=== DATA ===

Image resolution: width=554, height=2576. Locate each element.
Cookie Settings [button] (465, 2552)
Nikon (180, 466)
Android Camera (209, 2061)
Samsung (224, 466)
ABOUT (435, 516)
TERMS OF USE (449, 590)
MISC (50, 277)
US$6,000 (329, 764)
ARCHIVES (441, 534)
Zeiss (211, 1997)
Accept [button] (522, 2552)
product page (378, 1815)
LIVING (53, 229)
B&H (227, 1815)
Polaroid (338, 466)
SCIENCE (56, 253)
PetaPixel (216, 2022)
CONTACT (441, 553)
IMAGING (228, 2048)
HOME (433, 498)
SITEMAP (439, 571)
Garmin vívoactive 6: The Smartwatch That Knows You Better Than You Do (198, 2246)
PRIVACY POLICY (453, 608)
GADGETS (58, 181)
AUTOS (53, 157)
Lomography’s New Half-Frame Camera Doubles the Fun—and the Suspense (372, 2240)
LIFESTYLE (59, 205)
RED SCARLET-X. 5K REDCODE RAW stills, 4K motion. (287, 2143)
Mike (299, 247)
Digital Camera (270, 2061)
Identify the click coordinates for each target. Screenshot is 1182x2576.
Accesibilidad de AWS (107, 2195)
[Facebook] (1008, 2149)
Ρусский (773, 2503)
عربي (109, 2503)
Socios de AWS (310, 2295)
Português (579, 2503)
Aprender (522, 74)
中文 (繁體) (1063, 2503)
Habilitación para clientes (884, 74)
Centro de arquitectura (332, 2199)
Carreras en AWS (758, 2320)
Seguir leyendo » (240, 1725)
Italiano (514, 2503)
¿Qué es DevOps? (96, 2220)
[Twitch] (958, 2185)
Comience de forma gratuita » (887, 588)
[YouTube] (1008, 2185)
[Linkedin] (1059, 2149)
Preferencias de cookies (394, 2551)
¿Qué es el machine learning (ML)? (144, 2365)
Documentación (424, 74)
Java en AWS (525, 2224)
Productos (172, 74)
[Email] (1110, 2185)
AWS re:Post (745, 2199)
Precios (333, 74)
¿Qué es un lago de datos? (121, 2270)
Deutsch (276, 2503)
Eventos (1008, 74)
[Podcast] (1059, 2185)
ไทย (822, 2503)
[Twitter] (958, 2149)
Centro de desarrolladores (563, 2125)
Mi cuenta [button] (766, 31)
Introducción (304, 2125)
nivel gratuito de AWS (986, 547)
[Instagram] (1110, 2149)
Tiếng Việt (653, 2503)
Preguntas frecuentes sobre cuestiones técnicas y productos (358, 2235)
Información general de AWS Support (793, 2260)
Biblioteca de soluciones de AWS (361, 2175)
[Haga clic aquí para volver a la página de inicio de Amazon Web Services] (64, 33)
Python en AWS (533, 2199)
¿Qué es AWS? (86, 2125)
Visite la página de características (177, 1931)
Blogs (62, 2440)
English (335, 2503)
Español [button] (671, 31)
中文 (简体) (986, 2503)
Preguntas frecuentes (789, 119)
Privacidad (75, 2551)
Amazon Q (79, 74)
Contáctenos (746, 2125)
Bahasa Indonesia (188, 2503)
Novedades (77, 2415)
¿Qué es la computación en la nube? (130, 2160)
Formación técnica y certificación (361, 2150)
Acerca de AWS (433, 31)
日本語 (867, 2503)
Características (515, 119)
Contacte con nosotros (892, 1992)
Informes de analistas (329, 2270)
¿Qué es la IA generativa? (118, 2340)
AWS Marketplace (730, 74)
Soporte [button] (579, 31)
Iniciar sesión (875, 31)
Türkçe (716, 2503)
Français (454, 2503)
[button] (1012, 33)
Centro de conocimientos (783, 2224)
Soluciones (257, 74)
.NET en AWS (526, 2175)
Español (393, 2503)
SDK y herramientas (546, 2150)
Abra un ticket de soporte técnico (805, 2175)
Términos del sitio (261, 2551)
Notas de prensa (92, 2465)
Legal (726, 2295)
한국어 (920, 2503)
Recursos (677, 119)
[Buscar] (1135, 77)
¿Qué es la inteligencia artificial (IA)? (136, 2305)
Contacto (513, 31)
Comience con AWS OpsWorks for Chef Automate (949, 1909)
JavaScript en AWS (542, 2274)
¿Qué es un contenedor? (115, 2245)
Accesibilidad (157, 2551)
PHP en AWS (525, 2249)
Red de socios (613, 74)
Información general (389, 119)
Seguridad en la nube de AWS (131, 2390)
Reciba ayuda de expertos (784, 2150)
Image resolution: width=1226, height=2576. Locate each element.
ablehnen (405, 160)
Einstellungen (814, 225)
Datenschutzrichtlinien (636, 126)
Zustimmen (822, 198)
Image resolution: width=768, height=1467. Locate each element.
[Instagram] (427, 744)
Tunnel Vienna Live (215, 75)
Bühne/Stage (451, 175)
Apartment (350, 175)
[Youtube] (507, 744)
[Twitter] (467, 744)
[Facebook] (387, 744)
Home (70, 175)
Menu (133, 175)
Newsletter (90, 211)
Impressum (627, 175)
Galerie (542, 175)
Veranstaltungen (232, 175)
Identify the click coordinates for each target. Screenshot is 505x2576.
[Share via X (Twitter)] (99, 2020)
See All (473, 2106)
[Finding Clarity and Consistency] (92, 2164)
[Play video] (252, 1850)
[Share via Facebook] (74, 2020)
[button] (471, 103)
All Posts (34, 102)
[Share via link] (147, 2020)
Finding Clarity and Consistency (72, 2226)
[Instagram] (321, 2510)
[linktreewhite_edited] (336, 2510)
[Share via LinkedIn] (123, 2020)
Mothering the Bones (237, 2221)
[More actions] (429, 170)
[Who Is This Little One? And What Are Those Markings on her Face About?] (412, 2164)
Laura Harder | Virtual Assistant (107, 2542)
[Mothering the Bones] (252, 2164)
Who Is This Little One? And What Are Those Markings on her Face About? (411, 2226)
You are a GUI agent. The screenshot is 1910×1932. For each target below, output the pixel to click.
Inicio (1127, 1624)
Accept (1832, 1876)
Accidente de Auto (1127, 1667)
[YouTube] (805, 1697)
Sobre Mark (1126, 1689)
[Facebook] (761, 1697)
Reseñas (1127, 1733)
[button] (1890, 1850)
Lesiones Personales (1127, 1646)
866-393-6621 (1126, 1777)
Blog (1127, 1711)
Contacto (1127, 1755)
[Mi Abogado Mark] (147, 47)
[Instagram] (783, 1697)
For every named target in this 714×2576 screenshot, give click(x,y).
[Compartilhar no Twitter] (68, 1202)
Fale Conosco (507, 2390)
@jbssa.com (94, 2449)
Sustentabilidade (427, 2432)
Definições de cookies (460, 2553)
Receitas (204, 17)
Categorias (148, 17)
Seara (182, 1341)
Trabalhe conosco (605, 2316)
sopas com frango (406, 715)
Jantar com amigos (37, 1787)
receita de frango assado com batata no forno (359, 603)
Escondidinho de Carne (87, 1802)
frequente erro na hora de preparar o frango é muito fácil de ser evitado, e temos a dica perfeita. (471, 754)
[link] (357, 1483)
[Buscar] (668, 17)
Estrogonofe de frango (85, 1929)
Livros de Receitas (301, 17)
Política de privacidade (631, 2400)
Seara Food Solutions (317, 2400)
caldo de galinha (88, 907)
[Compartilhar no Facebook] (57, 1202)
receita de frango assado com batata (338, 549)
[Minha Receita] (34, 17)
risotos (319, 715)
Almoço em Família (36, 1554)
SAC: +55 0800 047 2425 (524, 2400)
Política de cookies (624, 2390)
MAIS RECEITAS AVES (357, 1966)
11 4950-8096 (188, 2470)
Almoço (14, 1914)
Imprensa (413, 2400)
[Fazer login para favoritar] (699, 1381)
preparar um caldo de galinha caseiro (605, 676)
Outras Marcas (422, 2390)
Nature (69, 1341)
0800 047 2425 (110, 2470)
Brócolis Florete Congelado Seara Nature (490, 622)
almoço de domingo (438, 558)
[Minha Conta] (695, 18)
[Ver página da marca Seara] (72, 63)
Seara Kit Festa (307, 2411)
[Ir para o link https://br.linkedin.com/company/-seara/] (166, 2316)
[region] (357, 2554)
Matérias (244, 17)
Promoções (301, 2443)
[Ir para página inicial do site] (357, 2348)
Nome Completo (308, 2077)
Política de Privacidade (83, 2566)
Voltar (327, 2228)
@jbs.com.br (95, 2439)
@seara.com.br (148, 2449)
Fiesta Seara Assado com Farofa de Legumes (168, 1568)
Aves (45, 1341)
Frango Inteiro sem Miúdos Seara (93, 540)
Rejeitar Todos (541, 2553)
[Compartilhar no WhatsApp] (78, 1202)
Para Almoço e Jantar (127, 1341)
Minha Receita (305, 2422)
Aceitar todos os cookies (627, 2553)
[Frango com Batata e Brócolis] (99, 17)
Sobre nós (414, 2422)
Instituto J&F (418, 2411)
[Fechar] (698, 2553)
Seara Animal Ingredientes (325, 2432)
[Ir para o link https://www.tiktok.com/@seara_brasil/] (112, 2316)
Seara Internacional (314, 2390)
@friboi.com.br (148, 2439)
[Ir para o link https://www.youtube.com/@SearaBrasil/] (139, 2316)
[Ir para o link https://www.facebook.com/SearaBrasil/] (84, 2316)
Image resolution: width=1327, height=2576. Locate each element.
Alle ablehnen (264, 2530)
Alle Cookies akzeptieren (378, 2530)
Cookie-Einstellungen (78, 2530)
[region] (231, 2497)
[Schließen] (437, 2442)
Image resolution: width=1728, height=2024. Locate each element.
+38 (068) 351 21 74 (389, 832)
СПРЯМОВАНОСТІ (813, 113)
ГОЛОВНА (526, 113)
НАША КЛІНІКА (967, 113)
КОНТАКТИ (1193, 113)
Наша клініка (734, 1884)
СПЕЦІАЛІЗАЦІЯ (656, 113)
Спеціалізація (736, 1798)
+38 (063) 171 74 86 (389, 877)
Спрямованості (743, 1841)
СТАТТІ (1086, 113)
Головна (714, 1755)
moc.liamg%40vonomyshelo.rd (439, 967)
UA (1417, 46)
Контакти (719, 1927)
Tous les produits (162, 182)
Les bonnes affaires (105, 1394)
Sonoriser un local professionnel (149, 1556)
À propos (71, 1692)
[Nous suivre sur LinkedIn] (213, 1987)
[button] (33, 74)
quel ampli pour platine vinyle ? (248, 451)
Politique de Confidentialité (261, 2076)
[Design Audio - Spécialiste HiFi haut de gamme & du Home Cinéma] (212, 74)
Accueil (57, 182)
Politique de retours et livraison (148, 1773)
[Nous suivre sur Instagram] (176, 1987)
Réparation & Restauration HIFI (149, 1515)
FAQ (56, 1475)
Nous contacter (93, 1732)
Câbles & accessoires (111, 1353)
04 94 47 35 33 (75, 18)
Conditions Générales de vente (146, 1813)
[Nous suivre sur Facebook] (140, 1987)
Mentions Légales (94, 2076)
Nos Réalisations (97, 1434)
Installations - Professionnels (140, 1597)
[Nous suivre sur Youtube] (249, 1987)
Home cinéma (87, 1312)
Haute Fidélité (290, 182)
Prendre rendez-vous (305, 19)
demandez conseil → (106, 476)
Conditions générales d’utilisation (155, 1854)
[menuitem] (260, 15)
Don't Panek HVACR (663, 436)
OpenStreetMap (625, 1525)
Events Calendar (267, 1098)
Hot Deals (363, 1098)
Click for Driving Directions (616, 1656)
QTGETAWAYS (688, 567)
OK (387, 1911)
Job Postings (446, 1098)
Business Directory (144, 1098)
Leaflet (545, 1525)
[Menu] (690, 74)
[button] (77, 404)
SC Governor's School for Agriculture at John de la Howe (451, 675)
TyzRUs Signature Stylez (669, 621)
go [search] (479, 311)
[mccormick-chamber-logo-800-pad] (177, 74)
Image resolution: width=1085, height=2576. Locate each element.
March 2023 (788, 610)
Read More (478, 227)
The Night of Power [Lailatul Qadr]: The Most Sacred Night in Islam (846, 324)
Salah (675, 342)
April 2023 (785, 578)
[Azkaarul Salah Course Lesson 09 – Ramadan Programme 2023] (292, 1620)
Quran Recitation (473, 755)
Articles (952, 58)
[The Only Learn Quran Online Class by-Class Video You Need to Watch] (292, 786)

===

Once you find the line with "Java en AWS (525, 2224)" in the entries above, output it and each line after it up to and including the line with "Contacte con nosotros (892, 1992)", and nothing else.

Java en AWS (525, 2224)
Productos (172, 74)
[Email] (1110, 2185)
AWS re:Post (745, 2199)
Precios (333, 74)
¿Qué es un lago de datos? (121, 2270)
Deutsch (276, 2503)
Eventos (1008, 74)
[Podcast] (1059, 2185)
ไทย (822, 2503)
[Twitter] (958, 2149)
Centro de desarrolladores (563, 2125)
Mi cuenta [button] (766, 31)
Introducción (304, 2125)
nivel gratuito de AWS (986, 547)
[Instagram] (1110, 2149)
Tiếng Việt (653, 2503)
Preguntas frecuentes sobre cuestiones técnicas y productos (358, 2235)
Información general de AWS Support (793, 2260)
Biblioteca de soluciones de AWS (361, 2175)
[Haga clic aquí para volver a la página de inicio de Amazon Web Services] (64, 33)
Python en AWS (533, 2199)
¿Qué es AWS? (86, 2125)
Visite la página de características (177, 1931)
Blogs (62, 2440)
English (335, 2503)
Español [button] (671, 31)
中文 (简体) (986, 2503)
Preguntas frecuentes (789, 119)
Privacidad (75, 2551)
Amazon Q (79, 74)
Contáctenos (746, 2125)
Bahasa Indonesia (188, 2503)
Novedades (77, 2415)
¿Qué es la computación en la nube? (130, 2160)
Formación técnica y certificación (361, 2150)
Acerca de AWS (433, 31)
日本語 (867, 2503)
Características (515, 119)
Contacte con nosotros (892, 1992)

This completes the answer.